───── TASK MATERIAL ─────

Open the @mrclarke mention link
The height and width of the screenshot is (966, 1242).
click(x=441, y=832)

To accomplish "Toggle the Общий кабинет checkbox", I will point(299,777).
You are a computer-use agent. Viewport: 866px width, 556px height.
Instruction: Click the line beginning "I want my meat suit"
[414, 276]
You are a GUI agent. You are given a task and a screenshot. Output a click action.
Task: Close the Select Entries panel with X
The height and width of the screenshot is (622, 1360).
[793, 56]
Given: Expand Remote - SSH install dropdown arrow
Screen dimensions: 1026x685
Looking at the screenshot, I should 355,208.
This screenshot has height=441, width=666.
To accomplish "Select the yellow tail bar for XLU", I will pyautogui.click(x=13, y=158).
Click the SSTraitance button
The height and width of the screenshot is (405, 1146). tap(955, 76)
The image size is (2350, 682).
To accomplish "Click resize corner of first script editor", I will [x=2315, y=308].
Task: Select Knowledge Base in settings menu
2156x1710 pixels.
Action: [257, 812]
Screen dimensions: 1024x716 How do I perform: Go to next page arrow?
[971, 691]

─────

• _AIM_:
Reproduce the stretch of the listing from the line containing "This screenshot has height=441, width=666." through the line containing "will [x=2315, y=308].", changing "yellow" to "orange" and leaving everything else as it is.

• _THE COMPLETED TASK_:
This screenshot has height=441, width=666.
To accomplish "Select the orange tail bar for XLU", I will pyautogui.click(x=13, y=158).
Click the SSTraitance button
The height and width of the screenshot is (405, 1146). tap(955, 76)
The image size is (2350, 682).
To accomplish "Click resize corner of first script editor", I will [x=2315, y=308].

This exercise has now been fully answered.